Today Madrid is the centre of wealth – corporate, financial and personal – in Spain. That wasn’t always the case. A century ago Barcelona in Catalunya and Bilbao (Bilbo) and San Sebastian (Donostia) in the Basque Country were the only centres of industrial development in the Spanish State. Madrid was deliberately built up, first under the Franco Dictatorship and then by successive centre-right and centre-left governments which followed the transition to democracy after the dictator’s death in 1975. It is home to the banks and privatised utility corporations, intertwined with each other, and deeply connected to Spain’s two main parties, the Socialists and the Popular Party.
Yet fifteen minutes’ drive from the city centre lies Cañada Real Galiana, Europe’s largest shanty town, home to some 30,000 people. It is completely lacking in basic public services; there are no pavements, schools, sewage or drainage systems. Many of its people are Romanian, Arab and Gitano (Roma). It lies just south of Madrid along Highway M50, the equivalent of London’s M25 or Paris’ Peripherique.
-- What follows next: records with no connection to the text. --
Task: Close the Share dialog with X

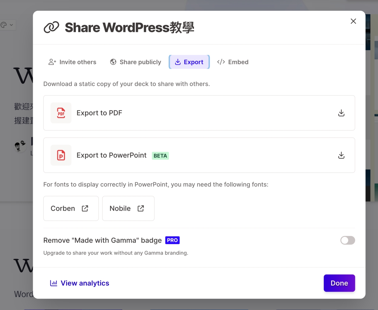Action: coord(353,21)
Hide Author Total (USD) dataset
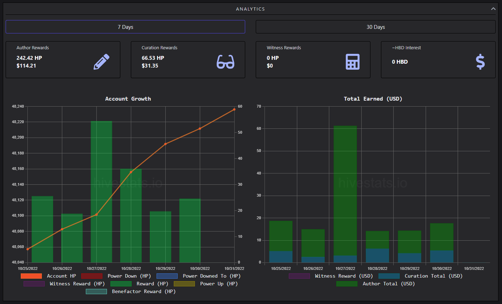This screenshot has width=502, height=304. pos(376,284)
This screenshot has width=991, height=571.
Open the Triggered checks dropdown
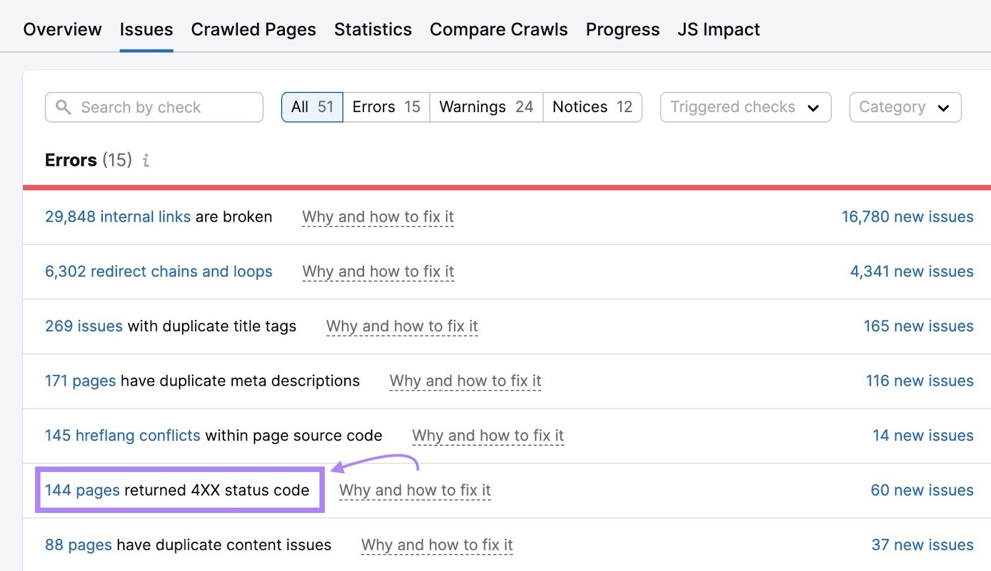tap(745, 107)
It is made up of six sectors with the two oldest, Sectors One and Two, created in the 1960s and 1970s by migrant workers from rural Spain. They have public services. Moving south, Sector Three is dominated by the chatarra sector, collecting and selling scrap metal. The quality of housing, roads and services is a step down too. Sector Four is home mainly to Arabs, Africans and Gitanos who run small car repair businesses and other similar workshops. In both sectors water, electricity and gas are illegally supplied in the main.
In Sector Five, the population is mainly Arab and Gitano, children attend local schools and there is a community association trying to improve life, set up after police raids on drug dealing which is evident on a small scale. Sector Six is Valdemingómez, with a population of between 11,500 and 12,500, the subject of this book. Or perhaps more accurately on the lives of two of its inhabitants, “Juan” and “Julia” (as the authors call them.). Since 2007 this has been Spain’s drugs hypermarket and it is a home to many drug addicts.
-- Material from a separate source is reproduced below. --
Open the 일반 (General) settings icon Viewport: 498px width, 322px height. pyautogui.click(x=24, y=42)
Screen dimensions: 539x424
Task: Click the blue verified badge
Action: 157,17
The beginning of the long financial and property boom in the 1990s saw Madrid force out its old Gitano population with the destruction of the chabolas (shanties) where they had lived on the edge of the city proper. They moved in the main to Valdemingómez, the most recent and under developed sector of Cañada Real Galiana. Some of those families used it as a base for drug dealing. What changed was this went from being a street-corner business to one with its own effective retail outlets and consumer malls concentrated in one small area. It should be stressed there is no moral judgement involved here. The authors are very clear as to how the Gitanos have been marginalised and oppressed, and forced into this situation in order to survive.
The rise of Valdemingómez to become the slum of slums of Spain, and Western Europe, cannot be blamed on those who settled there, but rather on the Spanish state. Traditionally South Madrid is where rural migrants came to escape grinding poverty, so by 1975 half of the city’s population were rural migrants. There was no attempt to deal with this and the result was the emergence of unplanned ghettoes and slums, in and around the large industrial estates established to the south of the city.
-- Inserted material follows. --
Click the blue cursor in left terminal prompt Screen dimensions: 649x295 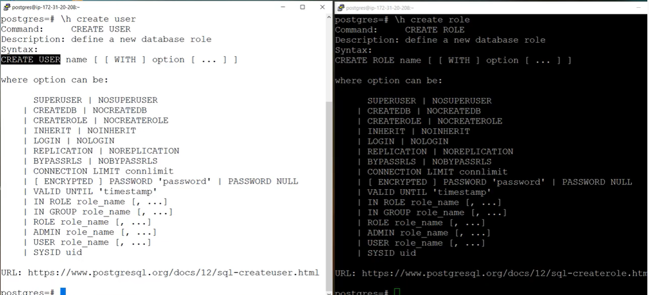point(63,291)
In the 1980s, the opening up of the Spanish economy, sealed by membership of the EU, saw the disappearance of many of those old jobs. Employment had to be found instead in the service sector and the booming construction industry. Those jobs were precarious, often seasonal. The gentrification of Madrid saw those workers pushed further and further away from the old inner city.
Then in 2008 came the financial crash, recession and austerity. Unemployment rose to 26.9% by the beginning of 2013, over 55% among the young, wages were frozen or cut, and services cut. Huge numbers were left with mortgages they could never pay off, on worthless or even unbuilt properties. Meanwhile 96% of the social housing stock was sold off. Today the EU claims the Spanish economy has turned the corner, but the jobs being created are overwhelmingly precarious, low-paid and unskilled.
This is a sociological book focusing on the lives of drug addicts, who congregate in Valdemingómez. But the authors grasp the wider reasons for wrecked lives and how neoliberalism is to blame. Thus, they conclude:
‘It is hard not to interpret this as being something quite deliberate, to be honest. Shove thousands of people out to the outskirts of the city, fail to provide for them, forget about them – only remembering to criminalise their behaviour and produce propaganda about their activities in the media … To us it seems like a way of just sending unwanted people to a distant grave, to die quietly in piles of rubbish and waste: dead end lives’ (p.261).
The scale of this in Valdemingómez, Cañada Real Galiana and Madrid is unmatched elsewhere in Europe; Latino migrants compare to what they left behind in Paraguay, Guatemala and Brazil – but it is familiar in most cities, including my native Edinburgh.
This book is not an easy read in so many ways, but it is an indictment of where we are in 2018 and of the Spanish state: Madrid is its show case after all.